In fact, the most important mistake investors can make is to look at the past decade and extrapolate it to the future. The latest recession was caused by a financial crisis that left banks with sore balance sheets, risk appetites off and stagnant growth, thanks to a lack of major fiscal stimulus and the Federal Reserve being too worried about inflation never going up. to arrive.
This time, trillions of dollars in tax incentives were distributed immediately, and there are likely to be more. The Fed also seems to be realizing the mistake made after the 2008 financial crisis and has promised not to tighten monetary policy until 2023.
Most importantly, the current recession is not due to excessive risk-taking, but to a virus that forced the closure. That means the recovery should be faster and stronger than the one that began in 2009, says Christopher Harvey, U.S. equities strategist
Wells Fargo
Values. “This is not a recovery of J, K, XYZ or any letter you want to throw at it,” he argues. “It’s a V-shaped recovery.”
This is certainly not the consensus view. Economists predict that the U.S. economy will grow at a rate of 4% by 2021, faster than usual from 2010 to 2019, but not enough to undo the damage caused by the coronavirus recession until in 2022 or 2023. There is a good chance it will be much faster than that, says Michael Darda, chief economist at MKM Partners, which estimates that GDP will expand 4.5% to 6.5% next year, while average inflation from 2.5% to 3.5%.
“The second half of the year should be very strong, as the deployment of vaccines and the intensification of efforts to reopen the therapeutic ramp,” he says. “The accumulation of billions of liquid assets in the household sector will be reduced,” as households spend on many services (leisure and hospitality, etc.) in which they could not spend during 2020. “
But, as we have heard so many times in 2020, the economy is not the market. It’s not that growth isn’t good for stocks, it’s absolutely so. A booming economy means the S&P 500 earnings could grow from 15% to 20% next year, Darda says. But strong growth could also lead to increased Treasury yields and this would put pressure on market valuations, especially those of high-priced growth stocks in the technology, communications services and discretionary sectors. Investors use Treasury yields as a risk-free rate and the higher they rise, the more valuations of growth stocks can fall. “The market will be flat to single digits up / down, as multiples are contracted with higher discount rates,” says Darda.
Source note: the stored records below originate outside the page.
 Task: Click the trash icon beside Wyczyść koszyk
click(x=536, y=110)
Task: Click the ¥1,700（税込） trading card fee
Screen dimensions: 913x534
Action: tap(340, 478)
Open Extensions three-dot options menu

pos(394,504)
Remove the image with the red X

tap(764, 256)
Harvey, of Wells Fargo, agrees. He predicts that by 2021 investors will see big-fly technologies come out and become more economical and economically sensitive stocks. But technology is a huge part (28%) of the S&P 500.
apple
(AAPL) represents only almost 7% of the index and
Microsoft
(MSFT), more than 5%. If these stocks tread water or even puff, the index could have trouble moving forward.
“If they don’t work, it will have a significant weight on the index,” says Harvey, who has a 3850 target by the end of 2050 on the S&P 500.
His advice: buy stocks with a high “Covid beta”, the most sensitive to the rise and fall of the market, based on good or bad news about the coronavirus, because they will benefit more as life returns to normal. They include
Restaurants in Darden
(DRI), which gained 3.1% last week while providing a bearish revenue outlook,
MGM Resorts International
(MGM), i
Swirl
(WHR).
Of course, there will be reason to doubt that the rotation is real. Last week, the Nasdaq won the Dow by more than two percentage points. Remember, it’s normal too.
More Trader Information: Dogs in the Dow stock collection strategy have not worked this year. It could be 2021.